LONDRA – In un colpo solo tre figure chiave nella lotta al coronavirus in Gran Bretagna sono state messe fuori gioco: Il premier Boris Johnson, il suo ministro della Salute, Matt Hancock e il Chief Medical Officer, Chris Whitty. Tutti e tre contagiati dal virus e ora in auto-isolamento.
Se fosse una guerra, e se il nemico fosse il Covid-19, ieri avrebbe vinto una battaglia importante. Il virus ha inferto un duro colpo alla Gran Bretagna andando a colpire il vertice della catena di comando: le tre persone impegnate in prima linea in questi giorni a implementare la strategia del governo, le più visibili in pubblico e le più impegnate sul fronte della comunicazione. Ora sono in isolamento e dicono che continueranno a lavorare da casa, grazie alla tecnologia. Virus permettendo.
Se la febbre resta bassa, magari. Se il mal di testa non è troppo forte. Se lo stato di malessere generale glielo permetterà potranno continuare a fare meeting a distanza e prendere decisioni. Ammesso che i sintomi restino lievi e che non subentri un deterioramento.
“Ho sviluppato sintomi lievi del coronavirus, vale a dire febbre e una tosse persistente”, ha detto il premier (55 anni) in un video postato su Twitter, pronunciando con enfasi la parola “lievi”. Ma la nazione ora è disorientata: le persone al comando si ammalano in un momento critico, con 759 morti per coronavirus e oltre 6.000 persone ricoverate in ospedale. Il sistema sanitario è quasi ai limiti delle sue capacità e pare che l’urgenza maggiore, in questo momento, sia fare test al personale in prima linea, medici, infermieri e medici di base.
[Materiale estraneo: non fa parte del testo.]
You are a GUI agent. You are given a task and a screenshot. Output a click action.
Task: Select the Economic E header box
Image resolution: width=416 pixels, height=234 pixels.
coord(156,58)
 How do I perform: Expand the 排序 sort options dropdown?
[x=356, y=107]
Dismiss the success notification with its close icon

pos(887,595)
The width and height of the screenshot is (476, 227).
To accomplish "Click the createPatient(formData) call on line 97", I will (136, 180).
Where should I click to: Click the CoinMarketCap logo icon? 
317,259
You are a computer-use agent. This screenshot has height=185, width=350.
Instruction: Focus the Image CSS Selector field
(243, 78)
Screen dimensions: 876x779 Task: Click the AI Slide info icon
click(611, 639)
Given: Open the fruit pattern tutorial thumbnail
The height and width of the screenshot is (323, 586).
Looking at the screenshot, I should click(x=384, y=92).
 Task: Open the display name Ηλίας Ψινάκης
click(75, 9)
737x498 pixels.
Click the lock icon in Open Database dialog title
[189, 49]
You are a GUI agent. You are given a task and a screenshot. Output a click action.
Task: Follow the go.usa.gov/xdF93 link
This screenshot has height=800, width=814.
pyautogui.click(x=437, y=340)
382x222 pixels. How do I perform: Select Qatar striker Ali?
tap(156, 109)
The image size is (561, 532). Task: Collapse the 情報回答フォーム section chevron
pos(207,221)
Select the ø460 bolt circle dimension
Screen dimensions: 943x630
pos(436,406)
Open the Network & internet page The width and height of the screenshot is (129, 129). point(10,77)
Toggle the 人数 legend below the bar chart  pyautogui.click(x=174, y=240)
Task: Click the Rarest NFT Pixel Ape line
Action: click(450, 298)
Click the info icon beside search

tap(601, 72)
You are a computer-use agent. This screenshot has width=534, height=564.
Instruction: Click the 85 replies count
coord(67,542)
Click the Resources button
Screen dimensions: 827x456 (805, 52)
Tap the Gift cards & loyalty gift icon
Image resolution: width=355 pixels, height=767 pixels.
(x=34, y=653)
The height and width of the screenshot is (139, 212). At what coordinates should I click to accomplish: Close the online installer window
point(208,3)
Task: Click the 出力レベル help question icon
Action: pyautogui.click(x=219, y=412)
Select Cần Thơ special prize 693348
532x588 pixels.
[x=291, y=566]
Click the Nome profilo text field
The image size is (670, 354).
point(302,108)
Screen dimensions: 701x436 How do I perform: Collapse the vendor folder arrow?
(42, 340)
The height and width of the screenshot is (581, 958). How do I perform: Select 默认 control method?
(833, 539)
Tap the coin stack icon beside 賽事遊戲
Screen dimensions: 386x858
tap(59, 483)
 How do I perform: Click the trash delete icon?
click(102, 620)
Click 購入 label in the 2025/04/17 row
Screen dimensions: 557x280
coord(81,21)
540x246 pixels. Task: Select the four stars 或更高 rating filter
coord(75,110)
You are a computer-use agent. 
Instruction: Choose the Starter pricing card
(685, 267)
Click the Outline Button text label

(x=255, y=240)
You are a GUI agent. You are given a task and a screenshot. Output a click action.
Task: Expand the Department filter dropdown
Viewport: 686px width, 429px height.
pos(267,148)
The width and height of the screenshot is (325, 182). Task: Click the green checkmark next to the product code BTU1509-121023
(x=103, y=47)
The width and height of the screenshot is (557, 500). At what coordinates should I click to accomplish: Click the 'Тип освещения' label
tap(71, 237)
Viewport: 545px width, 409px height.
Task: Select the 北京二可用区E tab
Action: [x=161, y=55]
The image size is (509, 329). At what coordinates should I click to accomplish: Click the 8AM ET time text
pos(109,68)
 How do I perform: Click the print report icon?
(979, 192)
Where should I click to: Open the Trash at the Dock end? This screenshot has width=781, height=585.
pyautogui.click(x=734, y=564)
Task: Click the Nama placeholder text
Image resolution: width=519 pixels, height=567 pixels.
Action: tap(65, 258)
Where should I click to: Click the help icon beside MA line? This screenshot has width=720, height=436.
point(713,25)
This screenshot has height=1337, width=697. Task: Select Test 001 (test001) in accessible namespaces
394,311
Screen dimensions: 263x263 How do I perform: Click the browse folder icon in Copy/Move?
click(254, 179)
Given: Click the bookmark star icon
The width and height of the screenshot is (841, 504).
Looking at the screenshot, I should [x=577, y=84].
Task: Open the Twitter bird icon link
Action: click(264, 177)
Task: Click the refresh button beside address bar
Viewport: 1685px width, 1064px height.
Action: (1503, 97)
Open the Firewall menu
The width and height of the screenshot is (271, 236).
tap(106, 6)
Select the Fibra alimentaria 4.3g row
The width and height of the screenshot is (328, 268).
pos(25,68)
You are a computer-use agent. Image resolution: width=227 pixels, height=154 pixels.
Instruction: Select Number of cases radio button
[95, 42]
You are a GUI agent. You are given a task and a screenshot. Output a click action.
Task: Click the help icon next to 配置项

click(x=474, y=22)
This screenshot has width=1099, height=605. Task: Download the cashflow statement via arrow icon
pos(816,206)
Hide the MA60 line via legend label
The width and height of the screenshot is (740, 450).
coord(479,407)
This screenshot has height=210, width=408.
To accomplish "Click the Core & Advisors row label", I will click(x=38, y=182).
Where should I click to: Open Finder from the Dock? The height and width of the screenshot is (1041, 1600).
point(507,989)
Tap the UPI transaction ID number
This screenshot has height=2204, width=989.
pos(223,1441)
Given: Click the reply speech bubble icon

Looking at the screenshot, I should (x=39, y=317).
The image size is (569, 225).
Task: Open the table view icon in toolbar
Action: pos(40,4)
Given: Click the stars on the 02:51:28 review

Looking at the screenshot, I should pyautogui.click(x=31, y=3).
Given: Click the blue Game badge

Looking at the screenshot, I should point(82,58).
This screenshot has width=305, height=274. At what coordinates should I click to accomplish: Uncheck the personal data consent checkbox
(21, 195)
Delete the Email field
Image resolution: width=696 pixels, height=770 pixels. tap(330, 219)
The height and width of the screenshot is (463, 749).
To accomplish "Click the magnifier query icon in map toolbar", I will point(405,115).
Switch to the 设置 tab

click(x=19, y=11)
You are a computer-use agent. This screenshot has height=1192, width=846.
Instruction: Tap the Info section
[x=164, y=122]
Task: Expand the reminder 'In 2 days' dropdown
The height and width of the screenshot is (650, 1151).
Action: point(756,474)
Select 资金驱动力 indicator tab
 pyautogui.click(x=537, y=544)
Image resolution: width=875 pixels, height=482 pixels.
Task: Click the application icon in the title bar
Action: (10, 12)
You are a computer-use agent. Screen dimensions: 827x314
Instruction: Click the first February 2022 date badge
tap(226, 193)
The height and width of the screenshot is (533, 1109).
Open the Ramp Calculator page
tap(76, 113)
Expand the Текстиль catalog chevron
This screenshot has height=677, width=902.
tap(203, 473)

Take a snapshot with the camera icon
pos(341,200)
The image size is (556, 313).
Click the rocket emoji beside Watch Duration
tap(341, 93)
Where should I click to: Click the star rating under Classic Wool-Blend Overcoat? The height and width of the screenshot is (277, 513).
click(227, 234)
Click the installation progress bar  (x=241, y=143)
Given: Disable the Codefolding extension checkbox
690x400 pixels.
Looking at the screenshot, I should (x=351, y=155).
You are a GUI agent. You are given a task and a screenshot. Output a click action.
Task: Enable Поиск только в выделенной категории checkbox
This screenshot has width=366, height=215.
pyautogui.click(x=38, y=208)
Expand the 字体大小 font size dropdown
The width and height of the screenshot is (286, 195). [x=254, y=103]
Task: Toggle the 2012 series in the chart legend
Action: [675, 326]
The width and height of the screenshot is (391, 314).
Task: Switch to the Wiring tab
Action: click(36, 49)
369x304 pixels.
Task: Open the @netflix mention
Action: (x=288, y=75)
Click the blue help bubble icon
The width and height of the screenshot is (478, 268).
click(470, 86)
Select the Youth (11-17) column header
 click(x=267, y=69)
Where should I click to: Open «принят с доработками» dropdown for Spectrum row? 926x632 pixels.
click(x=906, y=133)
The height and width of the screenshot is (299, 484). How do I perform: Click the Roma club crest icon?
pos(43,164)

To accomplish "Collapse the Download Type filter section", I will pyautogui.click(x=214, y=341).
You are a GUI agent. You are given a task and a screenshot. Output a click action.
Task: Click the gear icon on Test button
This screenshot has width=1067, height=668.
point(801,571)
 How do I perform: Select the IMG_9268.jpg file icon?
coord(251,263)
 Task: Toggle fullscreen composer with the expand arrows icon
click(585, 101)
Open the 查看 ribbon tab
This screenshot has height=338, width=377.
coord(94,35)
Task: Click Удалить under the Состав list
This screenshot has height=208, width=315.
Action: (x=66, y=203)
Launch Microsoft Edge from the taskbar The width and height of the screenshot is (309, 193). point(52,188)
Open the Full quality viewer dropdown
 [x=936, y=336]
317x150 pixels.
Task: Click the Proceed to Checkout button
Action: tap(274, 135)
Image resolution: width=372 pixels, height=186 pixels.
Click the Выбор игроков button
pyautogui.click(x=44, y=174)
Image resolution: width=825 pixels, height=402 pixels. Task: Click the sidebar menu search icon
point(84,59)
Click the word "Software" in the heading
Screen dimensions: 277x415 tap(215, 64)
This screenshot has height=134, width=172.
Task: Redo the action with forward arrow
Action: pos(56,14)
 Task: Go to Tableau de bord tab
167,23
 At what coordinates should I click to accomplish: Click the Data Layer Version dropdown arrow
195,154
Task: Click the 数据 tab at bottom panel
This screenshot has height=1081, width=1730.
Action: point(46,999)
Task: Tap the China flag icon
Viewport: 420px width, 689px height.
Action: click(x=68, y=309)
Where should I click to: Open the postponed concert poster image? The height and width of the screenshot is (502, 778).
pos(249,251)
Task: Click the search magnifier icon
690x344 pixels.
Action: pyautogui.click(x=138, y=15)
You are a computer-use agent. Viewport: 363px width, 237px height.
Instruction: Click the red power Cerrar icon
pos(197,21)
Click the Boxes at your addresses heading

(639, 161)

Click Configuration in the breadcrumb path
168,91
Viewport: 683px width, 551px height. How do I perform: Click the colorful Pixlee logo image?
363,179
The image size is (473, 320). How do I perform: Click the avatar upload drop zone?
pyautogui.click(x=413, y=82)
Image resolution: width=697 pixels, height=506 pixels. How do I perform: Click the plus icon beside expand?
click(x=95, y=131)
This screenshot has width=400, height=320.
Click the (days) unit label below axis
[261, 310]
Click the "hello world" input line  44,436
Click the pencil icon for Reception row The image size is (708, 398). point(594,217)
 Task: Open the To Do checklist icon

Molti si chiedono se ci sia stata leggerezza da parte del governo. Si predica alla nazione la distanza di sicurezza ma fino a due giorni fa Johnson era in parlamento con altri politici, tutti seduti vicini e senza mascherine. E proprio la municipalità di Westminster fin dall’inizio ha avuto un alto numero di contagi, tra cui alcuni parlamentari che si sono messi in isolamento alcune settimane fa. Questo tuttavia non aveva impedito che il parlamento restasse aperto, tra le polemiche. Imprudenza? Sottovalutazione del problema? Negligenza?
Difficile poi che la distanza di sicurezza sia stata rispettata al numero 10 di Downing Street, dove Johnson in questi giorni ha continuato a ricevere persone e tenere riunioni. Ora lo staff ha dovuto lasciare gli uffici governativi e quelli del Tesoro al numero 11, che saranno disinfettati. Questo inevitabilmente porterà un forte rallentamento della “macchina da guerra” messa in piedi per contrastare il coronavirus nel Regno Unito. Decine di impiegati dovranno mettersi in auto-isolamento.
Il capo di gabinetto del governo, Michael Gove, che ieri si è trovato a gestire la conferenza stampa giornaliera in sostituzione del premier e del responsabile della Salute, ha promesso che dalla prossima settimana centinaia di medici e infermieri saranno testati per vedere se hanno contratto il virus. Precedenza sarà data anche a coloro che si occupano di assistere persone vulnerabili.
Tre ospedali d’emergenza sono in allestimento. A Londra l’esercito lavora senza interruzione per trasformare l’enorme padiglione dell’ExCel Exhibition Centre, che si affaccia sul Royal Victoria Dock non lontano dal London City Airport, in un ospedale da campo con 4.000 letti per pazienti con coronavirus. Si prevede di aprirlo il 4 aprile e dovrebbe togliere un po’ di pressione da altri ospedali della capitale. Nell’estate 2012 aveva ospitato alcune gare delle Olimpiadi, ora ospiterà malati, ambulanze, attrezzature e personale medico.
Altri ospedali da campo sono previsti a Manchester e a Birmingham. Presso l’aeroporto di Birmingham è in costruzione anche un’enorme camera mortuaria in previsione dei decessi che aumenteranno. Ma è una corsa contro il tempo: i contagi raddoppiano ogni 3 o 4 giorni.